Croatia continue to win in the World Cup and, since we now know what their uniform looks like, we’re kind of going for them. Also they beat Russia in the most recent game, which is ace. Go Croatia!

Plitvice Lakes, Croatia

We booked a day trip with ‘Elegance Tours‘ (possibly the most basic-looking shop front you could imagine – all laminated photos and hand-drawn signs – nice people though) in Zadar (pronounced ZAHdar, not ZaDAH as we kept saying) for our first full day.

Our trip was basically just the bus there with a stop at a restaurant/minimart for supplies on the way in. We were told food was expensive at the park but we found it to be fairly similar to other places we’d been – more expensive than buying at a supermarket or bakery though.

The falls are a two hour drive from Zadar and involve travelling through quite a number of tunnels until you reach the other side of the mountains. The landscape on the coastal side is very rocky and dry but once you get through the mountains it is lush and there are fields of wildflowers. I panicked a bit as I’d stopped taking my hay fever meds but there isn’t much in the way of grass near the lakes – mostly trees and bushy plants.

Our driver was German and spoke almost no English. When he asked if anyone spoke German I indicated (rather foolishly) that I had the tiniest fraction. Luckily I understood his instruction that we’d stop for twenty minutes and then it was twenty minutes to the park. We had a little bit of confusion regarding whether we’d be at the park four hours or be picked up at four o’clock, but eventually cleared it up.

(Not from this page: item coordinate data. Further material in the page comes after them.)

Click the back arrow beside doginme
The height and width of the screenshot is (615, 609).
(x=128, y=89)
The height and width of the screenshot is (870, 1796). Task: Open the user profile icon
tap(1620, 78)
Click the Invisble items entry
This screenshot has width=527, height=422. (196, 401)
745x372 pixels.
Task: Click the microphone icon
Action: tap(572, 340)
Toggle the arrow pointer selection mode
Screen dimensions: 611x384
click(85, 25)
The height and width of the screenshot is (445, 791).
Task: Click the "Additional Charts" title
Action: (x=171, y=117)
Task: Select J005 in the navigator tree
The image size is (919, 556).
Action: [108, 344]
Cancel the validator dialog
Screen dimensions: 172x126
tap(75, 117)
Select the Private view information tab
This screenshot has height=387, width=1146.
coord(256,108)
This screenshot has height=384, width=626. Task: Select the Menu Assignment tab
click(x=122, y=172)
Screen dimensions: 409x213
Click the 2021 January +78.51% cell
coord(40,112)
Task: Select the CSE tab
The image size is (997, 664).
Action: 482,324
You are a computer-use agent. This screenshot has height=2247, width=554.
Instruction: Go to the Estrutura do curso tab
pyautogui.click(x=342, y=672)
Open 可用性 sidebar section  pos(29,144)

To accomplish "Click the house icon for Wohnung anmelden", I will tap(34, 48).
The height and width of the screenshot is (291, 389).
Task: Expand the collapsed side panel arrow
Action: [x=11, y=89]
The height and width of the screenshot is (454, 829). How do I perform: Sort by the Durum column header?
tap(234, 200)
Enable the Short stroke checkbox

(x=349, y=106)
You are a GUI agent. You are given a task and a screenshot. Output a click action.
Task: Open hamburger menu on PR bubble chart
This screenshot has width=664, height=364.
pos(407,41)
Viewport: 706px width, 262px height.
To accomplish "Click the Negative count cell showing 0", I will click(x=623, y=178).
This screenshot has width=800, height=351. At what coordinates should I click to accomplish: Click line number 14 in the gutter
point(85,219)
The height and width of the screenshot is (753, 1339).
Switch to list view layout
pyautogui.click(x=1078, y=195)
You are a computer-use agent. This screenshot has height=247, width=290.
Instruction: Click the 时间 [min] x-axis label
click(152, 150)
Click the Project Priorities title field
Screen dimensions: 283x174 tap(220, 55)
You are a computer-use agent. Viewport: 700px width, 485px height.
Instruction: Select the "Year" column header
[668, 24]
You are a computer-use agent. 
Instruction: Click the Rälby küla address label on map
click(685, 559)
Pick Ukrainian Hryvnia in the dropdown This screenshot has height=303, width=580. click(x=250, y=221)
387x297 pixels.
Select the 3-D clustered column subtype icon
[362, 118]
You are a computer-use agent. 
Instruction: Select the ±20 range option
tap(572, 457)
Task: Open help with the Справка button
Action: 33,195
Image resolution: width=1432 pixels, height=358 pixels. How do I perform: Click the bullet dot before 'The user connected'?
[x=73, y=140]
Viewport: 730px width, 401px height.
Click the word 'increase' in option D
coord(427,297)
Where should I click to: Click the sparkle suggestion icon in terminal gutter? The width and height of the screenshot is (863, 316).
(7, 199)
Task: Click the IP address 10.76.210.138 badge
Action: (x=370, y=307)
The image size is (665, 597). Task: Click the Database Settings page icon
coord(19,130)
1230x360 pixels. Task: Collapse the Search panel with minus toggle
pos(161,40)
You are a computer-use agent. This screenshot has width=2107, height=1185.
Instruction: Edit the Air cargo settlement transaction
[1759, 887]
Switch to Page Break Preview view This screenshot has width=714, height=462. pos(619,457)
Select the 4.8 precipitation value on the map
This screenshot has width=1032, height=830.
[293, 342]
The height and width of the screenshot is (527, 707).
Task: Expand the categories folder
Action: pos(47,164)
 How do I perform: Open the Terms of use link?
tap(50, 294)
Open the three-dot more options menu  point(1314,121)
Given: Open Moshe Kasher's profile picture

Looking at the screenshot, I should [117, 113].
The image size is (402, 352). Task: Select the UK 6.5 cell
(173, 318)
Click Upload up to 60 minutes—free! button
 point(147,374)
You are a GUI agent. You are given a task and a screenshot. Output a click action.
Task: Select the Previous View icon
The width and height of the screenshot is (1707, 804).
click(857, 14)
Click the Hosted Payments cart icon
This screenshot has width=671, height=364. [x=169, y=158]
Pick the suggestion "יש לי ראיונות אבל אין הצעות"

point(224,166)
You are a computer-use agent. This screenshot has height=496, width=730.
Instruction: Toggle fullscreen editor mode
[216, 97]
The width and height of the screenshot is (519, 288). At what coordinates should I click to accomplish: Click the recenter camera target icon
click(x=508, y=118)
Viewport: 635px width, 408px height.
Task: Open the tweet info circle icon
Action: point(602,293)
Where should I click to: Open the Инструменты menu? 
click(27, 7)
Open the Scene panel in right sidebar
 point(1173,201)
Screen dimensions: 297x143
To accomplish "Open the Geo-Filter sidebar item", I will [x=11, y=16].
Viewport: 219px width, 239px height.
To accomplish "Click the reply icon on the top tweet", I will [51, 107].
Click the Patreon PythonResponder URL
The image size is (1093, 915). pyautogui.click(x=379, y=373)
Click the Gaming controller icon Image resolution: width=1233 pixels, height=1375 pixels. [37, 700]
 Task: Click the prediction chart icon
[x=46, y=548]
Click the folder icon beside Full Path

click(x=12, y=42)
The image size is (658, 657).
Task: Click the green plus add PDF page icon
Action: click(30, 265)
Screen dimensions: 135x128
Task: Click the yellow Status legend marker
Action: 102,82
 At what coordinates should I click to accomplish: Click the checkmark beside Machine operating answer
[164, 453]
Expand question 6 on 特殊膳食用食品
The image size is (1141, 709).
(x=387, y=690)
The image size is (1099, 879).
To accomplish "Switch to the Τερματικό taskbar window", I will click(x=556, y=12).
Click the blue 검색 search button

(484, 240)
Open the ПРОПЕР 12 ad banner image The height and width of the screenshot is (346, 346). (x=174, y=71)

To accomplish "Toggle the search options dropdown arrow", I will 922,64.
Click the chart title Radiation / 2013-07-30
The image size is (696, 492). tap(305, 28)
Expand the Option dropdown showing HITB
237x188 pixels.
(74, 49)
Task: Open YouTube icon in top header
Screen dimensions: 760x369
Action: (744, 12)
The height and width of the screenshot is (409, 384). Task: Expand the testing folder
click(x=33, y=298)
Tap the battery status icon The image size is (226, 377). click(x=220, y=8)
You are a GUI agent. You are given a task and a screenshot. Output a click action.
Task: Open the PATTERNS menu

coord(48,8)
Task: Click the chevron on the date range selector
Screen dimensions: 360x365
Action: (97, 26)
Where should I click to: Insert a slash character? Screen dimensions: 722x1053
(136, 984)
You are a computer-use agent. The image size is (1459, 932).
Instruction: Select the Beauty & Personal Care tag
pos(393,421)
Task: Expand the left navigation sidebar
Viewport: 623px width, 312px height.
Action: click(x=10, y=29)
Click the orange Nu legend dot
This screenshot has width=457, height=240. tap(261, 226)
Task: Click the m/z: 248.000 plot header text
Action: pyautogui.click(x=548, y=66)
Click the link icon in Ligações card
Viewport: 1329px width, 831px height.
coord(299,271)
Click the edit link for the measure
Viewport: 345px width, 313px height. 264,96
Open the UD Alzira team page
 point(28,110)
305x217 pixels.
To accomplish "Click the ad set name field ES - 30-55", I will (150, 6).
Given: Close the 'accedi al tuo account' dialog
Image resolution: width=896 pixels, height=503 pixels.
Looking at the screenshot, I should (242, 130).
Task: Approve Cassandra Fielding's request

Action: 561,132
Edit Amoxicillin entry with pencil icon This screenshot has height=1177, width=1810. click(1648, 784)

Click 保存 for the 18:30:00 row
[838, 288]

The bus company suggested a particular route around the park which took in the upper and lower lakes but used a train/bus to cut down one leg and a boat transfer (both included in the ticket cost) to speed it up. In the end we possibly could’ve walked the whole way as we took just over four hours to do the loop but it’s hard to estimate that sort of thing on your first go. We are moderately fast walkers and didn’t linger anywhere, however in a few points the crowd bottlenecked to the point where people stopped. I’d guess that we walked about 8 km in total.

The lakes and falls are all exceptionally beautiful. The intense colours come from a combination of limestone sediment, moss and algae. During most of our visit there were clouds and a cool breeze, which was good, but I imagine that sun would bring out the colours even more.

I was pleased to see many, many fish in the lakes and threw a few crumbs in, even though I probably shouldn’t have. The fish do hang around near the boardwalks so I think I’m not the only one.

Our biggest moment of excitement was when a fellow walking in front of us mis-stepped and fell into the water at a point where the boardwalk crossed a small fall, which meant he got stuck on some rocks but with the water flowing very fast around him. We leapt forward and Luke helped a couple of other people grab him and pull him up and I picked up a camera that another lady had put down in order to help as I could see it was going to get kicked in. Poor guy was ok but wearing jeans – he must’ve had a very unpleasant time walking around after that!

We made it back to the point where our driver was meeting us with nearly two hours to spare so we had a drink, took some photos by the largest waterfall viewpoint and relaxed. We saw people from our bus group congregate but they were a fairly standoffish lot who didn’t return our smiles so we left them alone.

The bus got back to Zadar at 6pm and we thanked our driver and walked back to our apartment to make some dinner and plan our next adventure!